Aggiornamento: 15 ott 2021

Dal 15 ottobre 2021 il Green Pass diventa obbligatorio per tutti i dipendenti pubblici e privati. L'obbligo tocca anche i lavoratori domestici, tra cui badanti, babysitter e colf. Ecco una breve guida per orientarsi in questo particolare settore lavorativo.

Quali sono le figure contemplate nel Ccnl domestico?

Le figure prevalenti sono colf, badanti e baby sitter. Esistono tuttavia anche altre figure professionali per cui vige l’obbligo di possesso di Green Pass.
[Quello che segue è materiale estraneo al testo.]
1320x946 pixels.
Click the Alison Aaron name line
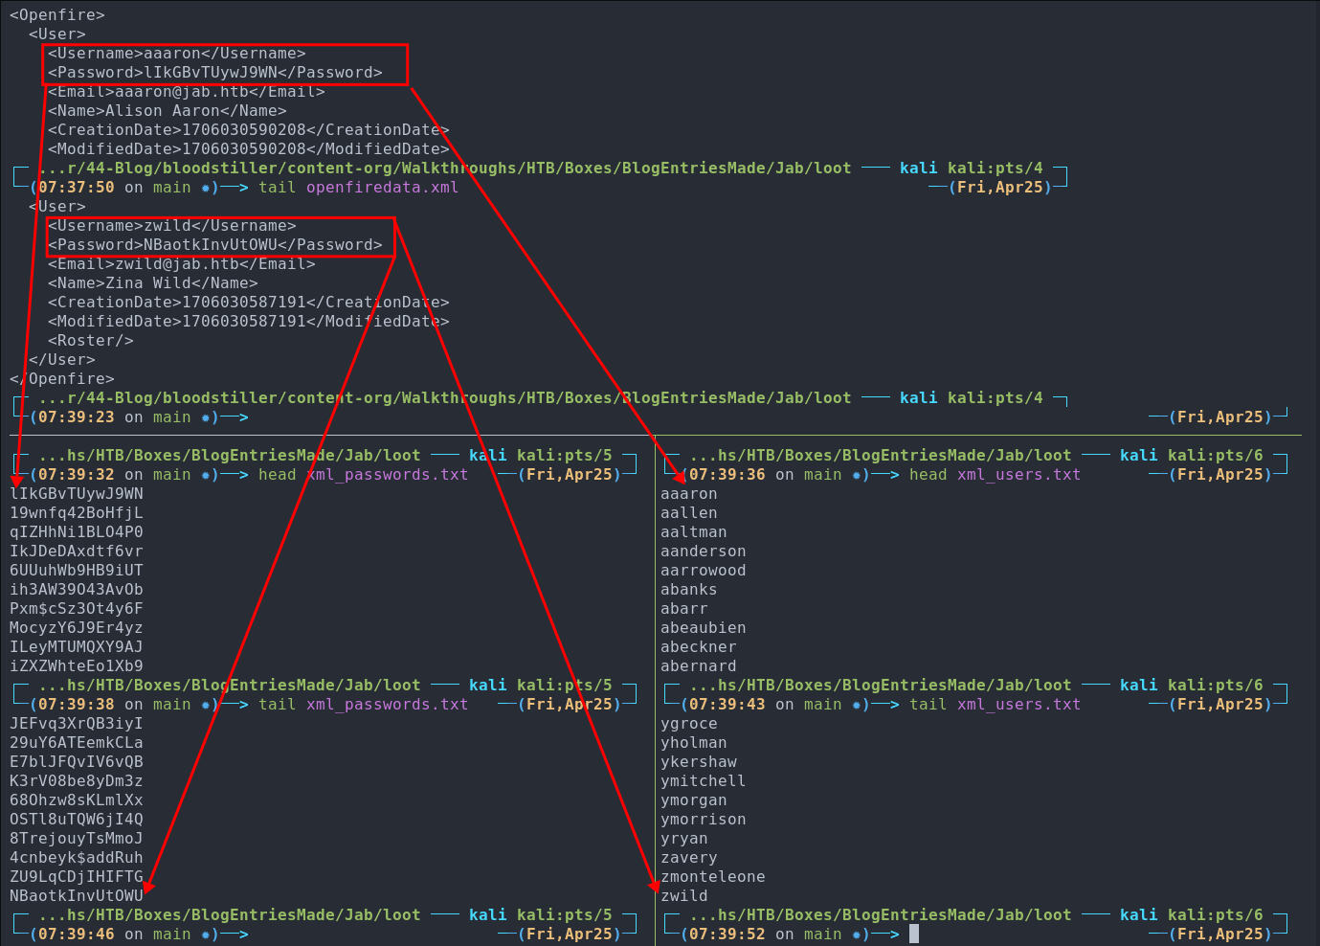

Solo per citare qualche esempio: governanti, del maggiordomi, del cuochi, dell’istitutori e istitutrici, dog sitter, autista, giardiniere, custode o amministratore dei beni di famiglia.


Come comportarsi se il lavoratore domestico non ha il Green Pass?

Se il lavoratore non possiede o non esibisce Green Pass in corso di validità dovrà essere considerato assente ingiustificato: non potrà quindi svolgere attività lavorativa e, pur avendo diritto alla conservazione del posto di lavoro, non percepirà la retribuzione sin dal primo giorno.


Quanto dura l’assenza ingiustificata?

L’assenza ingiustificata durerà fino alla presentazione di idonea certificazione e comunque non oltre il 31 dicembre 2021, termine di cessazione dello stato di emergenza.


Posso assumere un sostituto del lavoratore ‘assente ingiustificato’?

, nel periodo di stop la famiglia potrà assumere un lavoratore in sostituzione.


Dovrò pagare sia l’assente ingiustificato sia il sostituto?

No, al lavoratore assente non deve essere corrisposta la retribuzione e non devono neanche essere versati i contributi Inps e Cassacolf per tutta la durata del periodo di stop.


Chi controlla il Green Pass?

È il datore di lavoro o un appartenente al suo nucleo familiare a dover controllare il Certificato Verde prima di far accedere il lavoratore in casa. Se non lo possiede o non esibisce una versione valida, il datore non può fargli prendere servizio.


Come fa il datore di lavoro a verificare il Green Pass?

Ancora non sono state specificate le modalità operative di controllo che spettano ai datori. Nel frattempo, la verifica può essere fatta con l’applicazione VerificaC19 scaricabile da Android o Apple, visionando una copia cartacea del Green Pass.

Chi è esentato dal possesso del Green Pass?

Sono esentati i soggetti che non possono ricevere o completare la vaccinazione per motivi di salute giustificata da idonea certificazione medica rilasciata secondo i criteri definiti con circolare dal Ministero della Salute. In questi casi, la famiglia può suggerire al lavoratore di sottoporsi a tamponi antigenici periodici.


Si può licenziare il lavoratore domestico senza vaccino o Green pass?

Non, il Decreto Legge prevede espressamente che il lavoratore, seppur assente ingiustificato, abbia diritto alla conservazione del posto di lavoro. Si ricorda però che il venire meno del rapporto di fiducia tra le parti può sempre dare luogo al licenziamento, che nel settore domestico è libero nel rispetto dei termini di preavviso.


Come fare se il domestico ha il vaccino ma non il Green Pass o se ha un vaccino tra quelli ancora non riconosciuti dalle autorità nazionali competenti?

Il ministero della Salute ha pubblicato una circolare che riporta la lista dei cosiddetti vaccini ‘equivalenti’, considerati quindi validi ai fini della Certificazione verde. Al momento resta, invece, ancora aperta la questione relativa a chi ha ricevuto un vaccino tra quelli non autorizzati dall’Ema. Tra questi, al momento, manca lo Sputnik.